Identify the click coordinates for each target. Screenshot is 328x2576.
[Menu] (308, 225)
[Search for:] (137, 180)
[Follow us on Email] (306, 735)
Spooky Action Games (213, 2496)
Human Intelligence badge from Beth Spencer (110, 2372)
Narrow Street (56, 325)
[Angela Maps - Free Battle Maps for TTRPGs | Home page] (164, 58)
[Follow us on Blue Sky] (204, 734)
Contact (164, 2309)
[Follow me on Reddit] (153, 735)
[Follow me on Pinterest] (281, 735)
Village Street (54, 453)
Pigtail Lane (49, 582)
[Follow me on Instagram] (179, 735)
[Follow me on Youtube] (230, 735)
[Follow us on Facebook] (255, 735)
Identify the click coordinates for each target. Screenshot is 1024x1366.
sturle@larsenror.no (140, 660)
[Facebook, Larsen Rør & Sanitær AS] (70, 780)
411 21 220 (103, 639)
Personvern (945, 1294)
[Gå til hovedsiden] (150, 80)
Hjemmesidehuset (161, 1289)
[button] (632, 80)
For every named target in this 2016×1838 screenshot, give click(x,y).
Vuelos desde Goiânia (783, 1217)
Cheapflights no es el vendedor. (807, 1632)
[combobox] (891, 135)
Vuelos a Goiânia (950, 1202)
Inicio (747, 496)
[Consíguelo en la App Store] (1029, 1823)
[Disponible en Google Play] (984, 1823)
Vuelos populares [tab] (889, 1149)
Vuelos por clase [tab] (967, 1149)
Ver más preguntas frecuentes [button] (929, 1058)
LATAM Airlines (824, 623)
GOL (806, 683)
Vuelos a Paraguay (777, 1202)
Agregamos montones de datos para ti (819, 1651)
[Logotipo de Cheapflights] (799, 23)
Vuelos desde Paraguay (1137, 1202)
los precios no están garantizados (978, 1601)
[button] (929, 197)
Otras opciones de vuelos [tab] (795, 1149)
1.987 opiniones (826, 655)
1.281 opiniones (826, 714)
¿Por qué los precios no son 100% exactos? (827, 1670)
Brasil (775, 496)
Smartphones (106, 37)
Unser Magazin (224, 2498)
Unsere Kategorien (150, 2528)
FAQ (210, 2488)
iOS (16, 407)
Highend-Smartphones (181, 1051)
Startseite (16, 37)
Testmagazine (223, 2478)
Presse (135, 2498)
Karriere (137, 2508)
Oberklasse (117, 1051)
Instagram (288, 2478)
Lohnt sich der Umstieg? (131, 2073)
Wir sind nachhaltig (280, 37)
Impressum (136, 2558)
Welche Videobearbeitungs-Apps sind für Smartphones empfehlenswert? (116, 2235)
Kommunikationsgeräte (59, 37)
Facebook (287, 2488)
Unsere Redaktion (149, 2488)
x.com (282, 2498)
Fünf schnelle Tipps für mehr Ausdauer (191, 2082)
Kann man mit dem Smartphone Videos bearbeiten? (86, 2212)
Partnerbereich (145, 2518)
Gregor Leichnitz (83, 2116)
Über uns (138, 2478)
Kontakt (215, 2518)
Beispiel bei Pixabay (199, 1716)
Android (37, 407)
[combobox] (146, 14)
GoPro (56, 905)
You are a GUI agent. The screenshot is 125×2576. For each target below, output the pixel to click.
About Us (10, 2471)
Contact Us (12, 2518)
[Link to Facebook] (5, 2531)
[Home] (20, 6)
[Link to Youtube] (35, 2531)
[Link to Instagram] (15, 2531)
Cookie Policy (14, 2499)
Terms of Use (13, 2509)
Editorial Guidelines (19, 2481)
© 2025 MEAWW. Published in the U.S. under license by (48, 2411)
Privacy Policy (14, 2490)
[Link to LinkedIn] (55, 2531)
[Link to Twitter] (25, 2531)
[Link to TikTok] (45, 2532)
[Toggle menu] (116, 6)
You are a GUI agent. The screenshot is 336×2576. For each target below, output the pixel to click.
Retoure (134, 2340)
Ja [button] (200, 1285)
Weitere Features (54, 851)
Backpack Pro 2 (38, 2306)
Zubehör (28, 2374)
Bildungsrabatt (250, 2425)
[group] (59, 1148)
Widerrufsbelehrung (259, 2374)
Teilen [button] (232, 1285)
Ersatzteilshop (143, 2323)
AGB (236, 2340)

**WHAT YOU NEED TO DO**: Exactly as written, please transcribe the lines from the start of the records above to the line that holds "1.281 opiniones (826, 714)", both ends included.

**YOUR RESPONSE**:
Identify the click coordinates for each target. Screenshot is 328x2576.
[Menu] (308, 225)
[Search for:] (137, 180)
[Follow us on Email] (306, 735)
Spooky Action Games (213, 2496)
Human Intelligence badge from Beth Spencer (110, 2372)
Narrow Street (56, 325)
[Angela Maps - Free Battle Maps for TTRPGs | Home page] (164, 58)
[Follow us on Blue Sky] (204, 734)
Contact (164, 2309)
[Follow me on Reddit] (153, 735)
[Follow me on Pinterest] (281, 735)
Village Street (54, 453)
Pigtail Lane (49, 582)
[Follow me on Instagram] (179, 735)
[Follow me on Youtube] (230, 735)
[Follow us on Facebook] (255, 735)
Identify the click coordinates for each target. Screenshot is 1024x1366.
sturle@larsenror.no (140, 660)
[Facebook, Larsen Rør & Sanitær AS] (70, 780)
411 21 220 (103, 639)
Personvern (945, 1294)
[Gå til hovedsiden] (150, 80)
Hjemmesidehuset (161, 1289)
[button] (632, 80)
For every named target in this 2016×1838 screenshot, give click(x,y).
Vuelos desde Goiânia (783, 1217)
Cheapflights no es el vendedor. (807, 1632)
[combobox] (891, 135)
Vuelos a Goiânia (950, 1202)
Inicio (747, 496)
[Consíguelo en la App Store] (1029, 1823)
[Disponible en Google Play] (984, 1823)
Vuelos populares [tab] (889, 1149)
Vuelos por clase [tab] (967, 1149)
Ver más preguntas frecuentes [button] (929, 1058)
LATAM Airlines (824, 623)
GOL (806, 683)
Vuelos a Paraguay (777, 1202)
Agregamos montones de datos para ti (819, 1651)
[Logotipo de Cheapflights] (799, 23)
Vuelos desde Paraguay (1137, 1202)
los precios no están garantizados (978, 1601)
[button] (929, 197)
Otras opciones de vuelos [tab] (795, 1149)
1.987 opiniones (826, 655)
1.281 opiniones (826, 714)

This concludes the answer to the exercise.